The first image from the primary sensors on the James Webb was a deep field image modeled after the famous Hubble telescope deep field study.
The Hubble Deep Field images were the furthest distances a human eye had ever seen. For these images, the giant Hubble Space Telescope stared at a patch of dark sky the size of a grain of rice for ten days. Ten days!
The January 1996 Hubble image showed nearly 3,000 galaxies! Scientists were overwhelmed.
Try to imagine that. From the darkest point of the night sky, nearly 3,000 giant galaxies, most as large or larger than our own Milky Way.
Now, 27 years later, our next-generation telescope, the James Webb, has come online and produced a better image in under 12 hours than Hubble did in 10 days! This is orders of magnitude faster and the level of detail is significantly increased. The first image released is called SMACS 0723 and the image goes back 13.1 billion years.
NASA also released the beautiful photo of the Carina Nebula, the fine detail of which shows how much clearer the JWST is.

Dataset excerpt
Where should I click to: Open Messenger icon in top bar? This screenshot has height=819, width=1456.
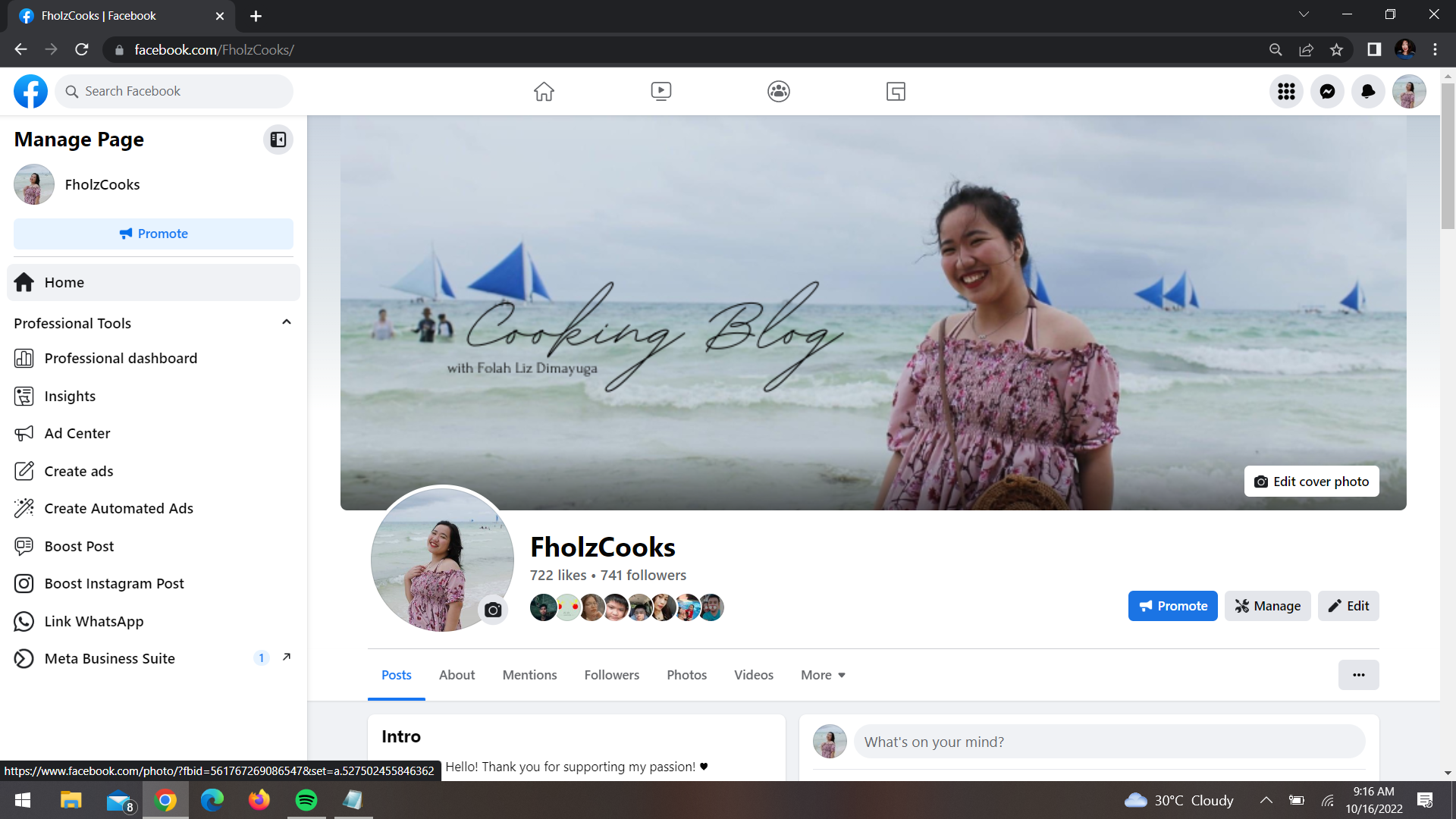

What you are asked to do
Answer these questions from the passage on the James Webb telescope:
1. For how many days did the Hubble Space Telescope stare at a patch of sky for its deep field images?
2. About how many galaxies did the January 1996 Hubble image show?
3. What is the name of the first image released from the James Webb?

Exercise response
1. Ten days.
2. Nearly 3,000 galaxies.
3. SMACS 0723.